- [Exercise requirements]
Answer from the article on consolidating Idaho school districts:
(a) Which district tops state per-student spending, and at what amount?
(b) In what year was Tom Boyd elected to the Legislature?
(c) Where does the Pocatello School District rank among Idaho's 116 districts in per-student spending?

- [Page text]
____

Although legislators anticipate more funding for Idaho's public schools in the next fiscal year, there may be fewer schools to fund.

Consolidating smaller school districts - an idea that stirs the passion of rural opponents - is an issue sure to surface during the 1989 session."It's going to be on the front burner," says House Speaker Tom Boyd, R-Genesee.

It's also an issue that has brought legislators plenty of heat and created a rift between rural and urban schools. Each group claims advantages: Larger schools say they can offer students more diverse courses; smaller schools say they can give students more individual attention.

Previous legislation has unsuccessfully focused on consolidation as a cost-saving measure. Opponents have more or less defused that argument. This year, however, legislators say they'll focus on whether consolidation is a way to offer students stronger overall education.

"Consolidation isn't going to save money. It's going to redirect money into more efficient units," says Senate Minority Floor Leader Bruce Sweeney, D-Lewiston. He serves on the Education Committee.

Under Idaho's public education funding formula, smaller districts receive more money per student than do larger districts.

For example, the Pocatello School District spends $1,962 per student, based on average daily attendance figures. That amount ranks 109th out of 116 Idaho school districts. The North Gem (Bancroft) school district ranks 29th, spending $3,211 per student.

The state average is $2,473. Elk River, with an average enrollment of 31 students, tops state per-student spending at $11,818. Worley is next at $6,472.

Each year legislators hear complaints from the larger districts that their allocation isn't enough to provide a sound education. Legislators also are concerned about the cost of keeping smaller schools open.

"Living in a very small district, I keep right up with that," said Boyd, who spent 13 years on the Genesee School Board before election to the Legislature in 1976. He admits he favors smaller schools.

"I don't try to hide it," he said, chuckling. But he also wants the best statewide system possible.

"I don't think the Legislature can force consolidation," he said. "I think that would be wrong. . . . It has to boil down to what would be best for the students."

____

- [Stored data]
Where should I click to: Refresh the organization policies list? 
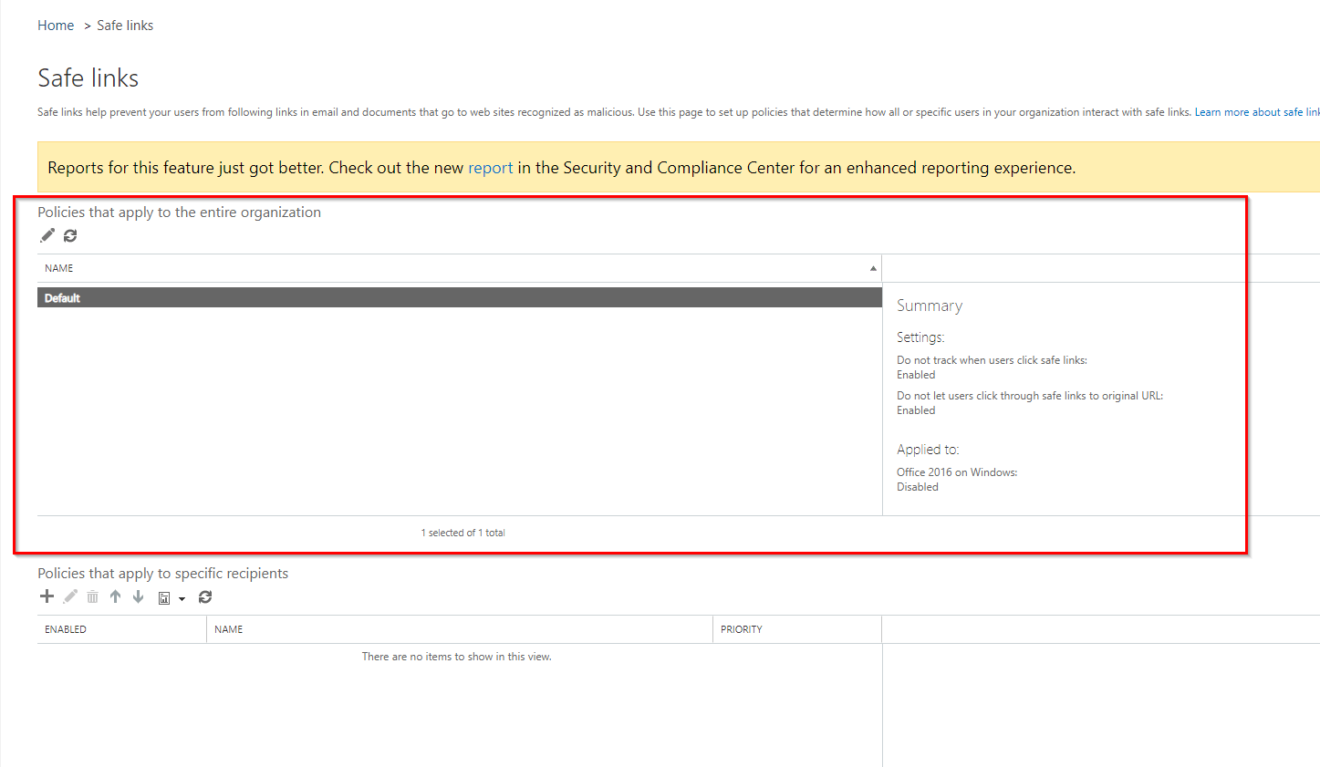point(70,235)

____

- [Solution to this problem]
(a) Elk River, at $11,818 per student.
(b) 1976.
(c) 109th.